PROVIDED RECORDS Start Marker

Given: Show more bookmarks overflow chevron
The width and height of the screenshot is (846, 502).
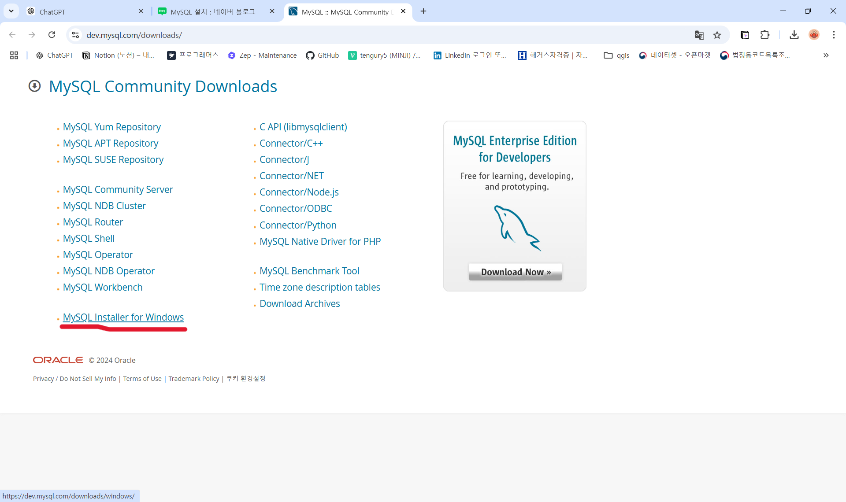Looking at the screenshot, I should tap(826, 55).
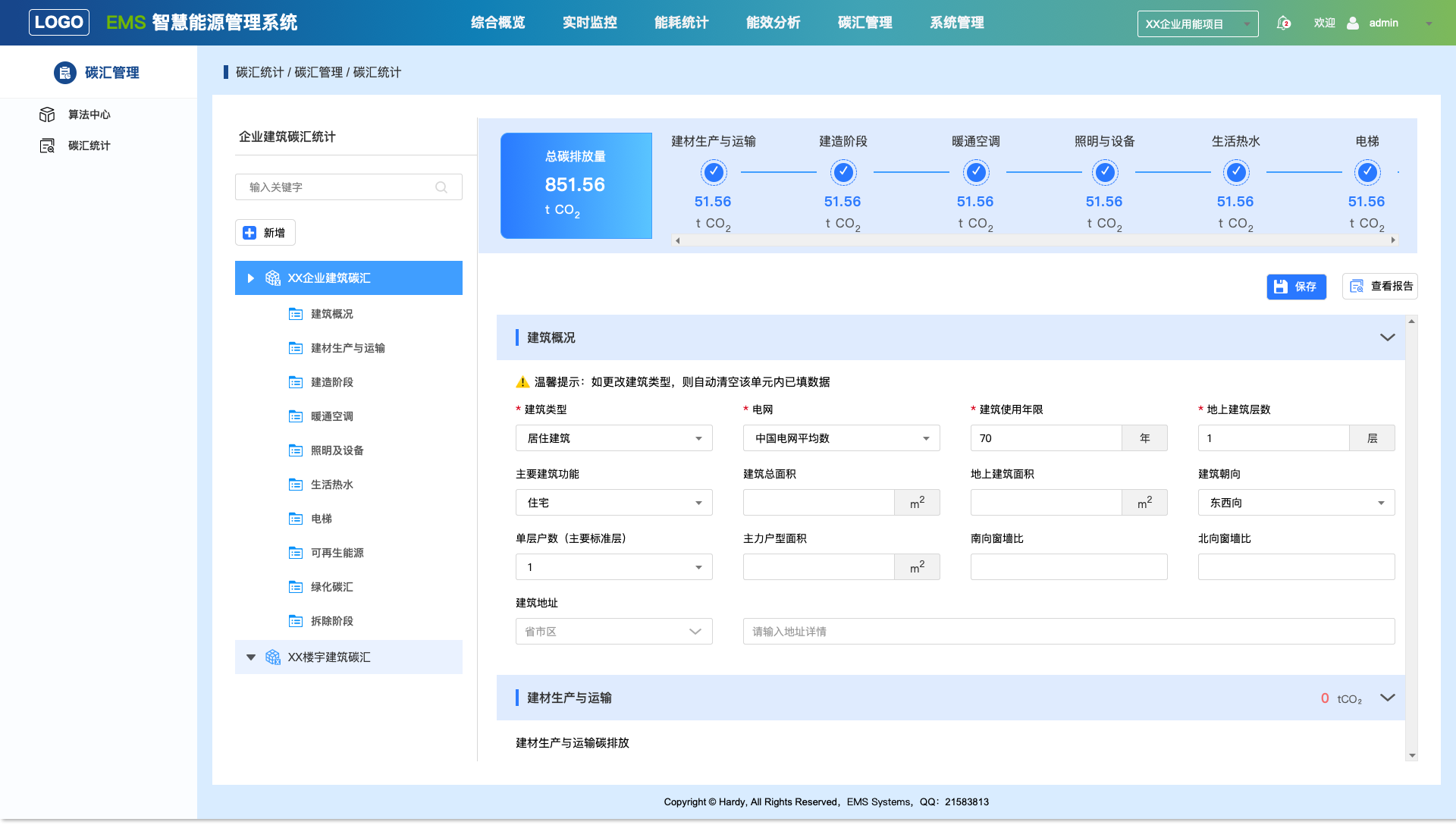Click the search magnifier in keyword box
The width and height of the screenshot is (1456, 825).
(x=441, y=187)
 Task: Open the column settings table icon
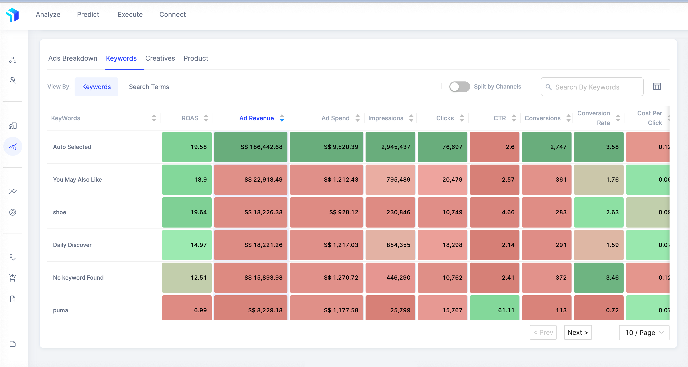tap(656, 87)
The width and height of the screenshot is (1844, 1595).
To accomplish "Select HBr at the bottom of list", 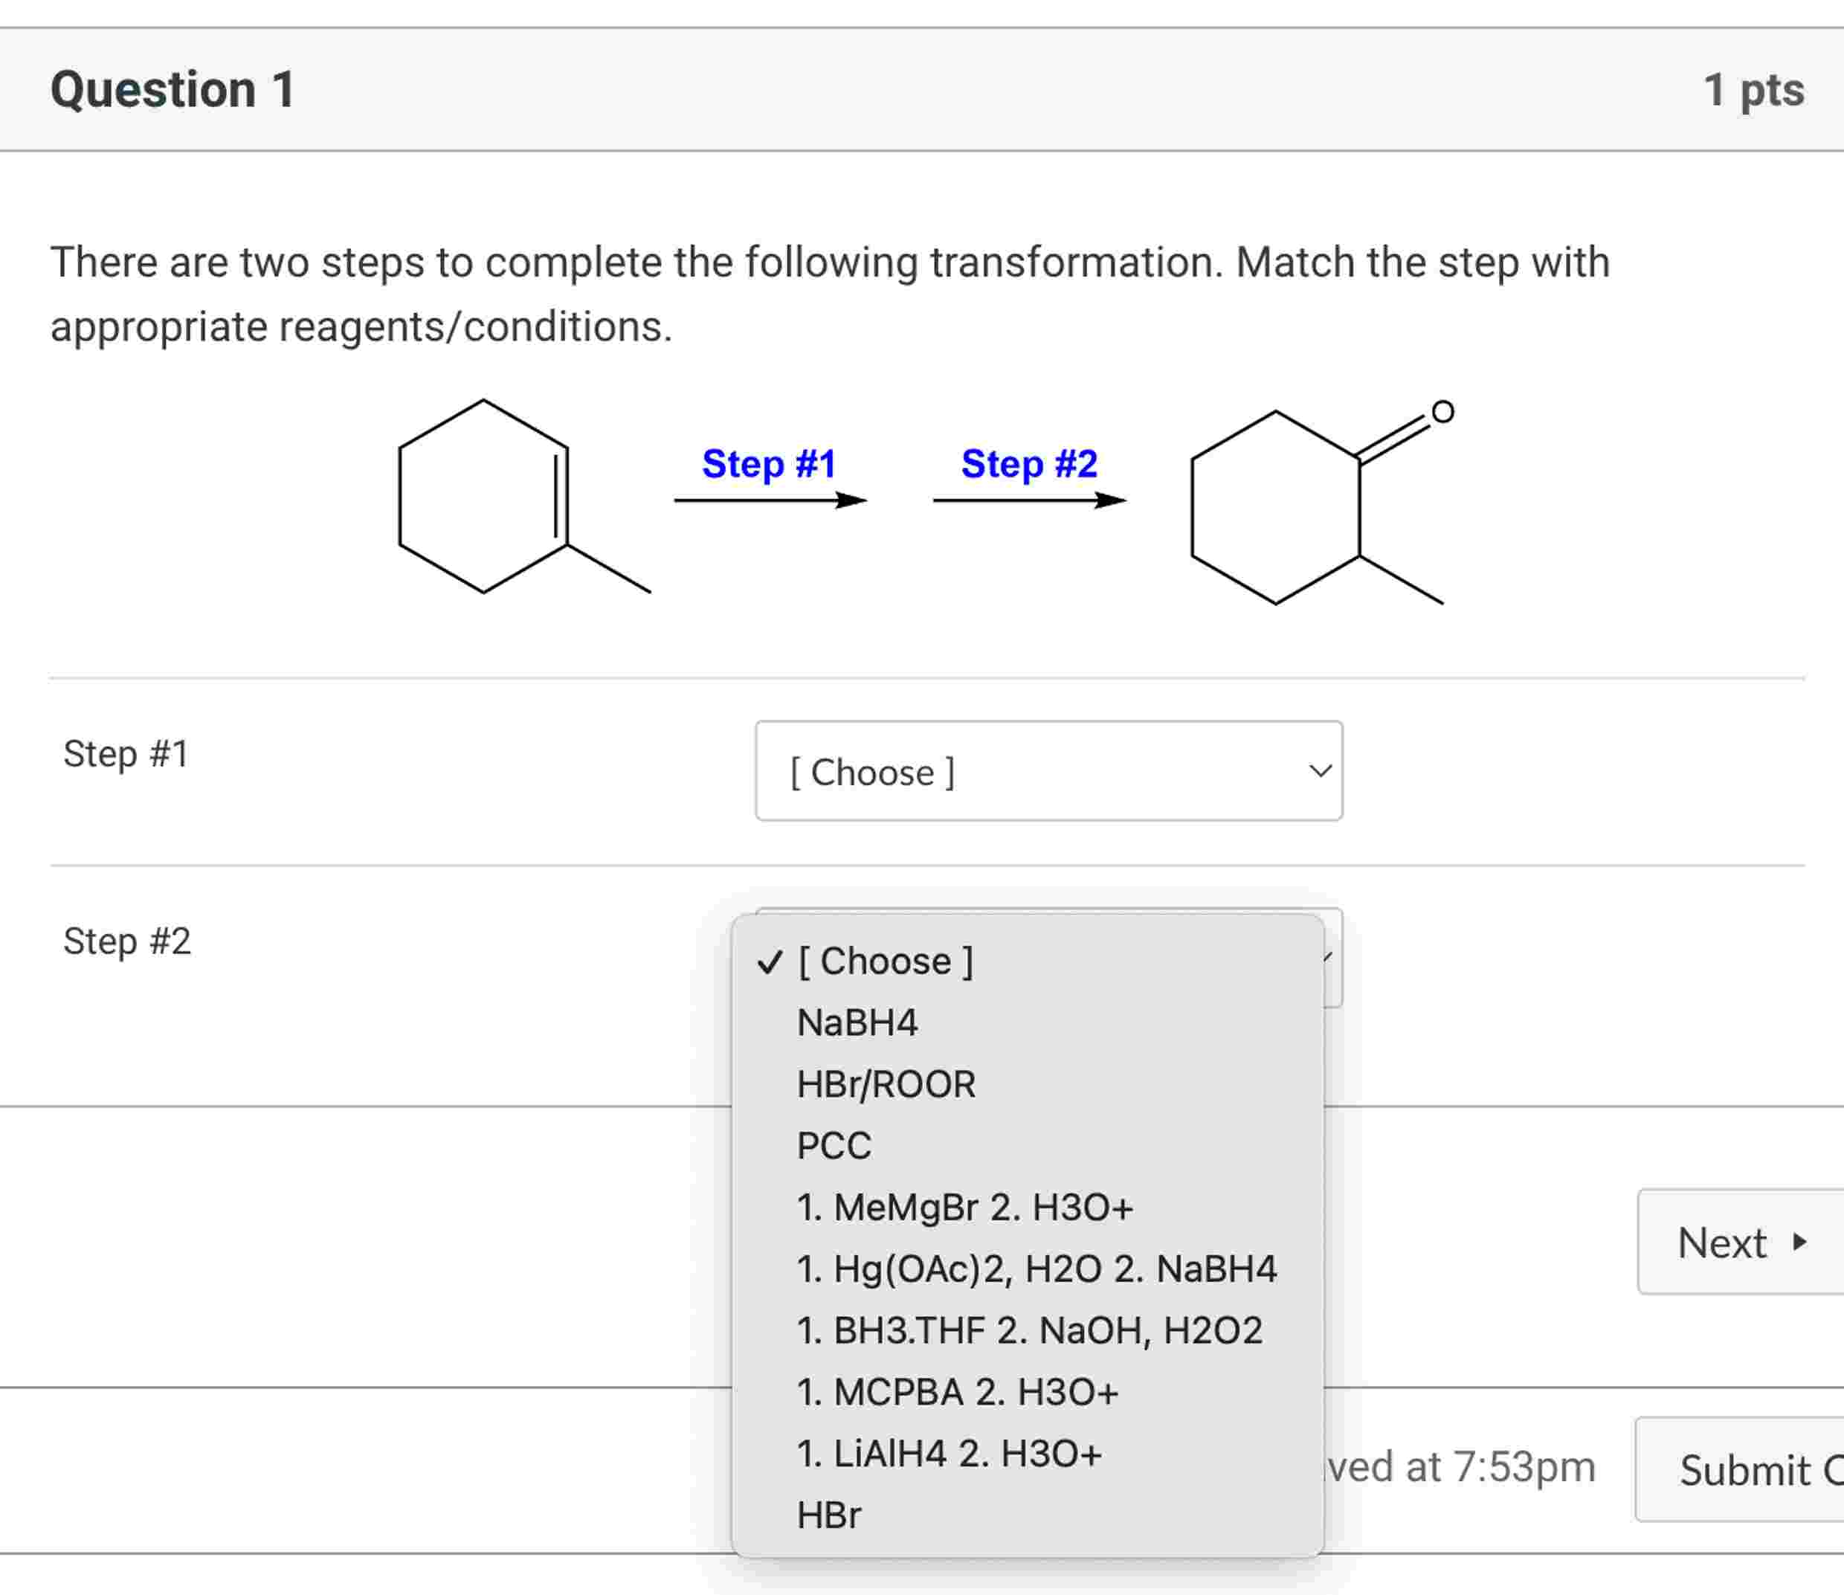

PROVIDED RECORDS End Marker

[WHAT IS REQUIRED] Nothing but the lines from the one that contains "Task: Open the column settings table icon" through the last line of the records belongs in the answer, reproduced exactly, with no pictures.

[WRITTEN SOLUTION]
 Task: Open the column settings table icon
tap(656, 87)
The width and height of the screenshot is (1844, 1595).
To accomplish "Select HBr at the bottom of list", 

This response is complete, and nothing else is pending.